Als ich damals Bayern-Fan wurde, war der HSV der größte Widersacher der Bayern. Während meine Verbundenheit zum FC Bayern in den folgenden Jahren immer stärker wurde, wurde diese Rolle sukzessive von Werder Bremen übernommen. Der FC Bayern und der HSV hatten viele Gemeinsamkeiten, beide waren große Clubs mit langer Tradition, aber die Bremer waren ein verhältnismäßiger Emporkömmling.
Ihr Trainer war der unorthodoxe und etwas eigenwillige Otto Rehagel. Bremen wurde vor allem von denen gefeiert, die man heutzutage vielleicht als „Fußball-Hipster“ bezeichnen würde. Der Club war der ewige Underdog, ein Haufen unterschätzter Fußballarbeiter, nach außen definiert vor allem über ihren kampfeslustigen Manager Willi Lemke, der das Yin zu Uli Hoeneß‘ Yang bildete.

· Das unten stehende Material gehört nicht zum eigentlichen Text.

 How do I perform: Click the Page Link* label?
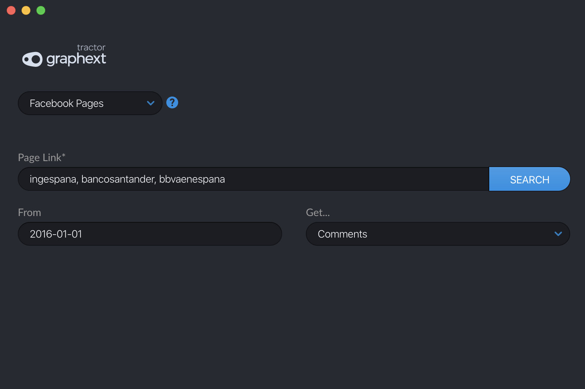click(x=42, y=157)
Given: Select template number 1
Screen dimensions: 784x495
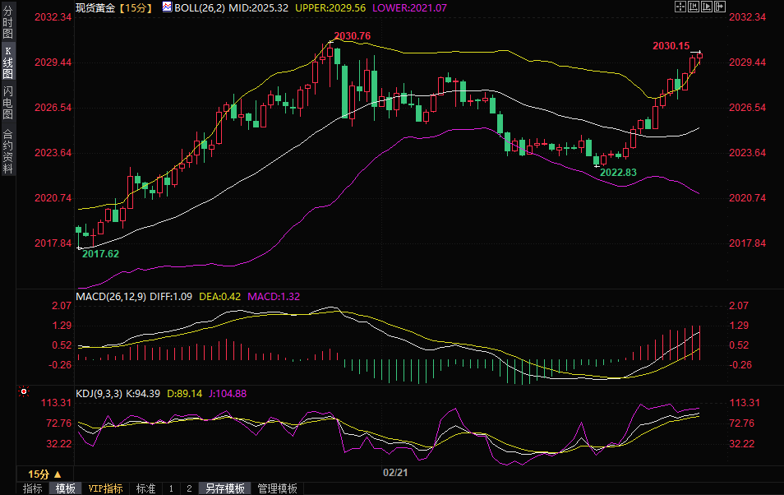Looking at the screenshot, I should pos(171,488).
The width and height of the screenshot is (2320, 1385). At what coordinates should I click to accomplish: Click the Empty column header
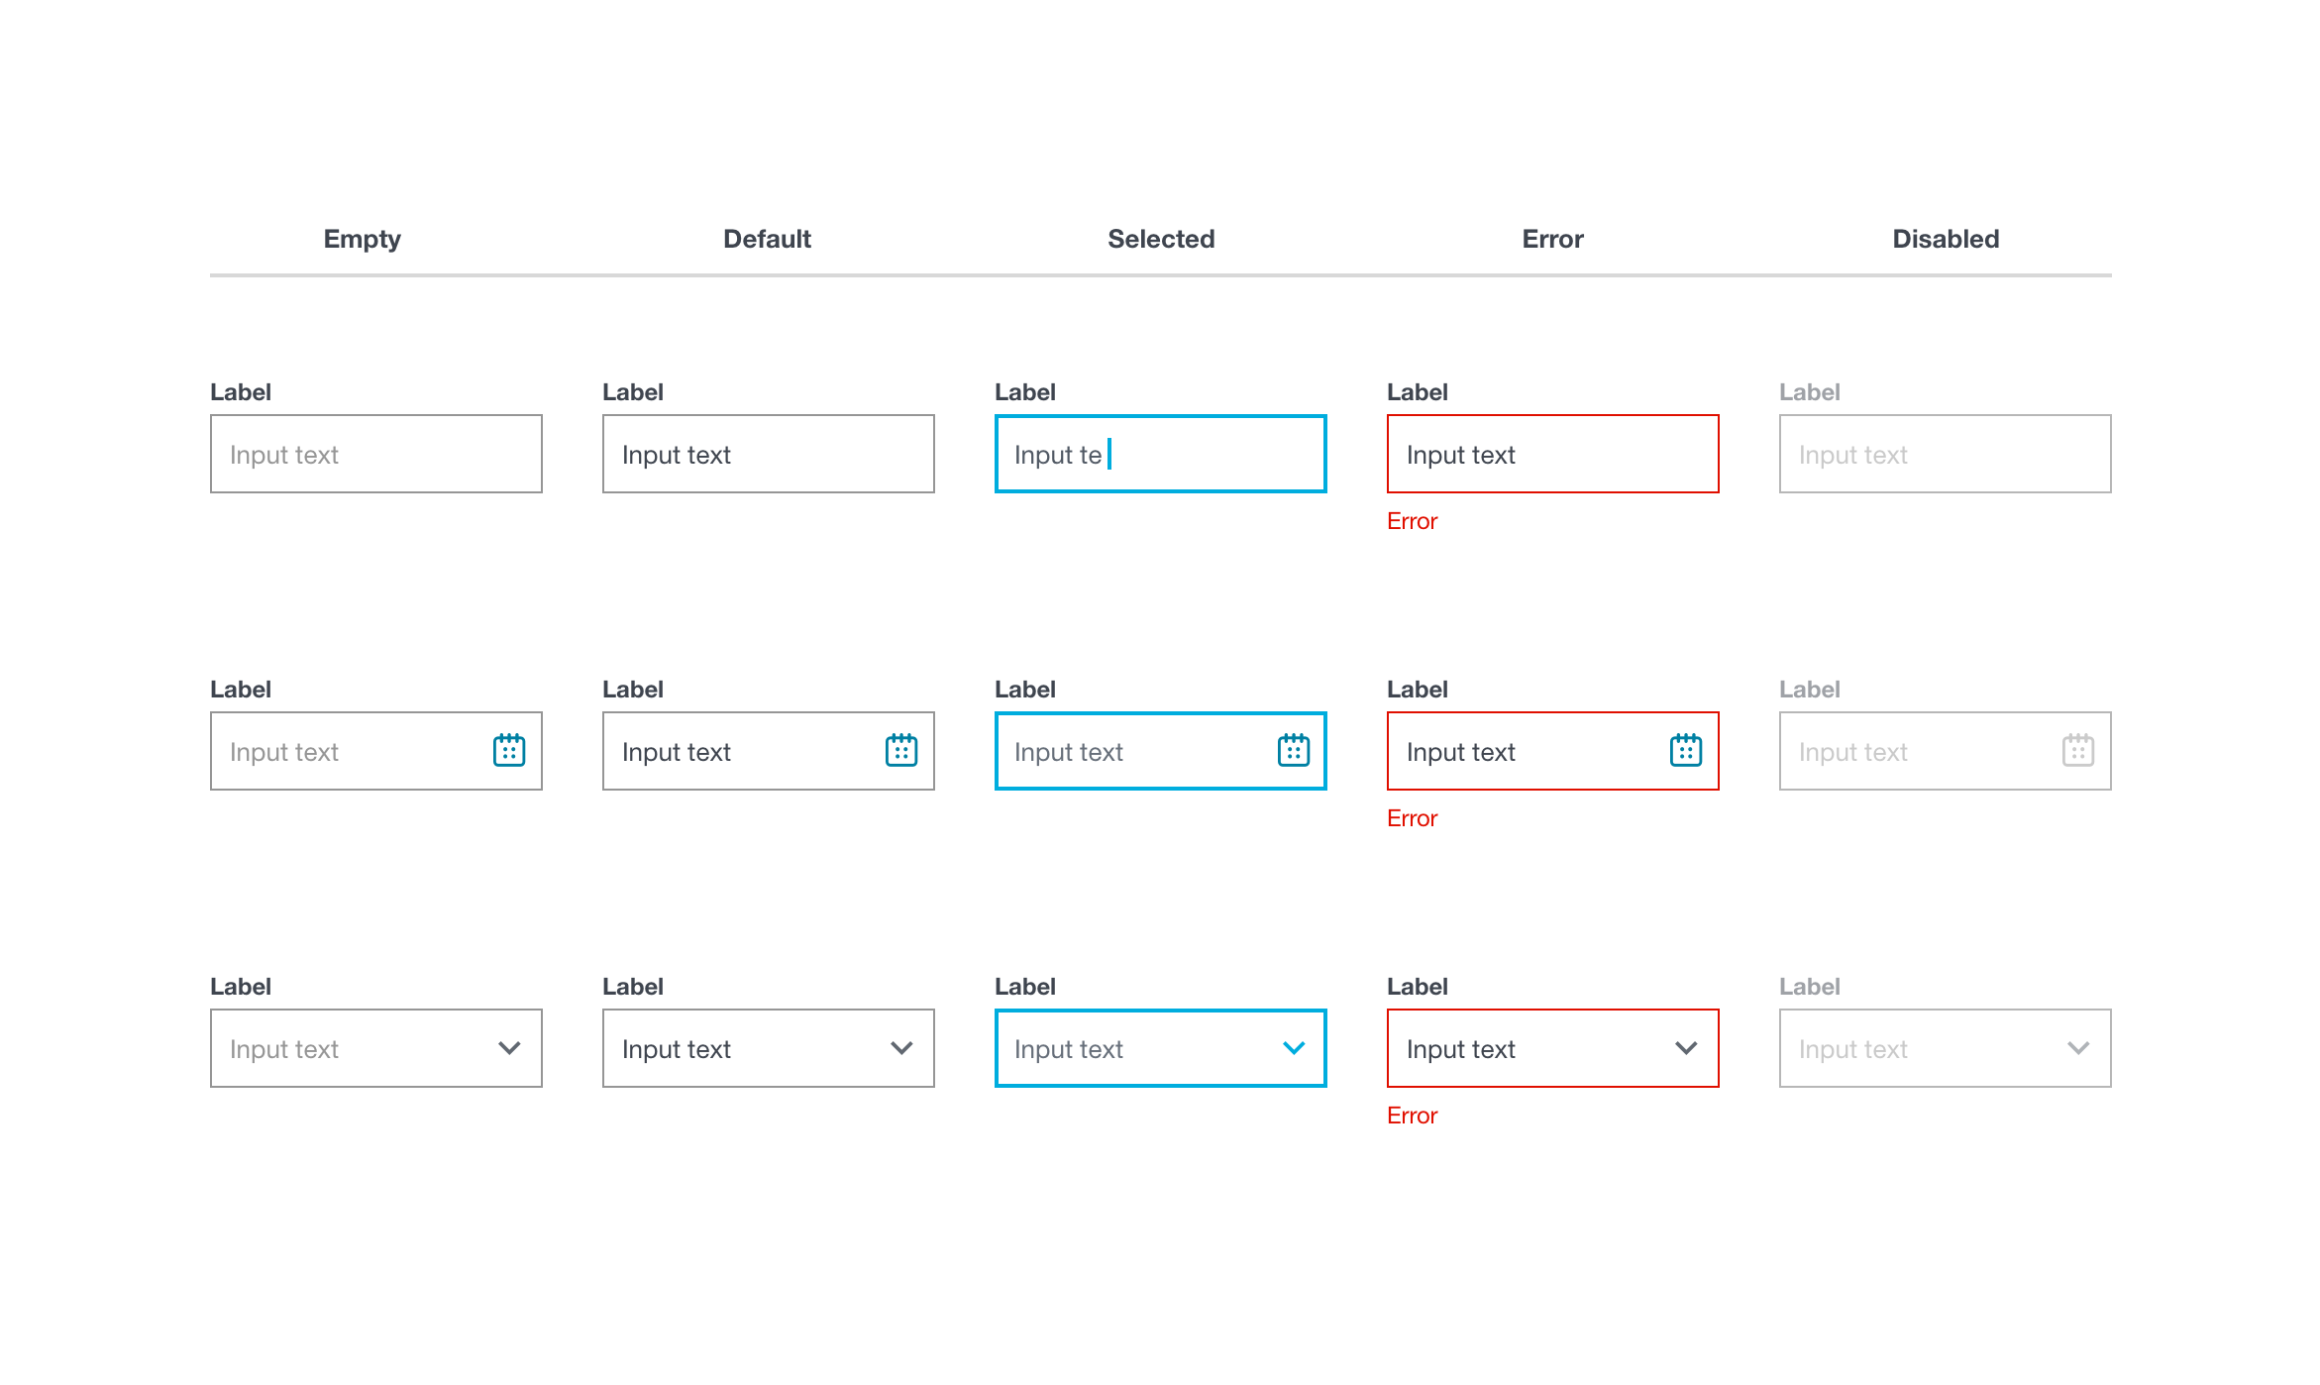363,239
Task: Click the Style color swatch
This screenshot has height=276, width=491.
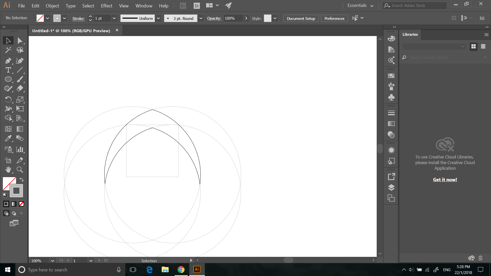Action: pos(268,18)
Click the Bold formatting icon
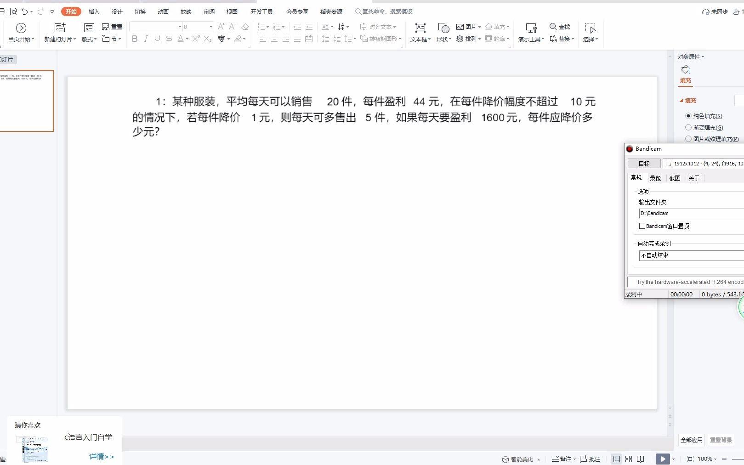 pos(135,39)

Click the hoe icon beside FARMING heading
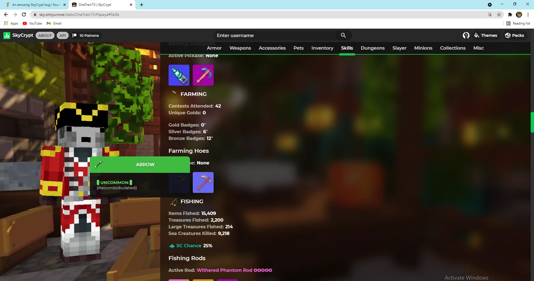(x=173, y=94)
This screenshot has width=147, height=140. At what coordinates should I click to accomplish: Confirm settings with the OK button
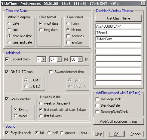pos(116,134)
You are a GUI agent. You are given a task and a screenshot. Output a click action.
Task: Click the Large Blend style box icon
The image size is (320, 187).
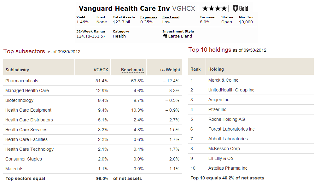[165, 36]
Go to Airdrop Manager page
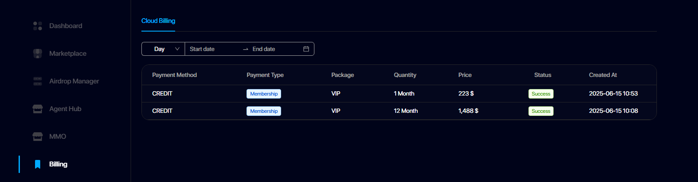 point(74,81)
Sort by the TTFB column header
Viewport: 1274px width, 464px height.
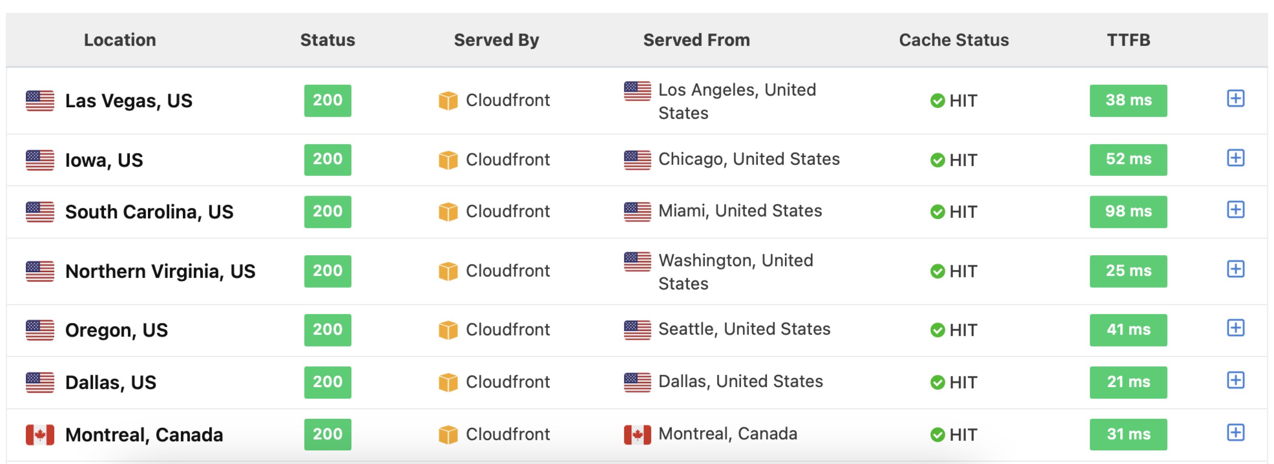[x=1128, y=40]
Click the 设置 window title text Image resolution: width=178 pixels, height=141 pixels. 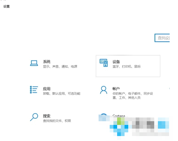coord(6,6)
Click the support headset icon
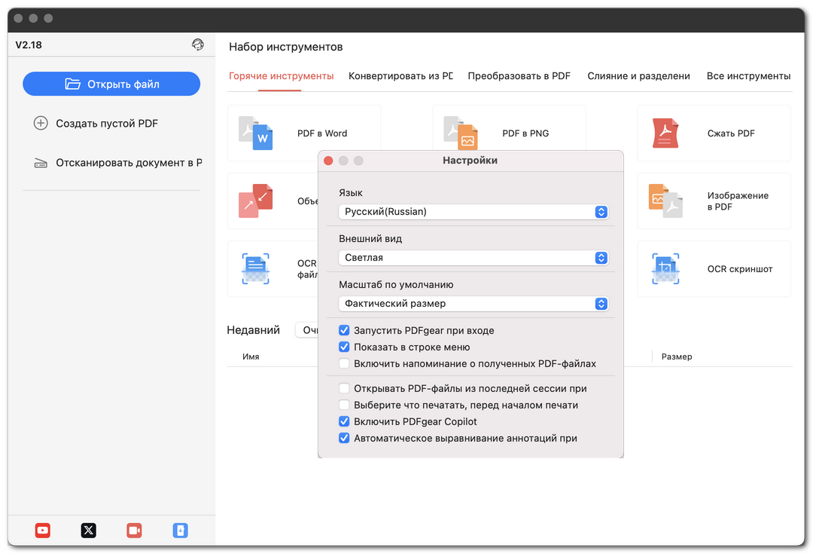The image size is (813, 554). coord(198,44)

Im Laufe der Jahre hatte ich eine leidenschaftliche Abneigung für die „Fischköpfe“ von der Weser entwickelt, die ihren Kristallisationspunkt im Nachgang der Saison 1985/86 erreichte. Viele Bayern-Fans werden den Titel 2000/01 als ihr persönliches Meisterschafts-Highlight in Erinnerung haben, aber mir wird niemals etwas eindrücklicher in Erinnerung bleiben als der haarscharfe Triumph über die Bremer 15 Jahre zuvor.
Egal ob gegen den HSV, Dortmund, oder momentan Leipzig, nichts verschafft mir ein befriedigenderes emotionales Hochgefühl als ein Sieg gegen die Grün-Weißen. Rational betrachtet ist das nur schwierig zu erklären, aber, hey, genau darum geht es doch im Fußball.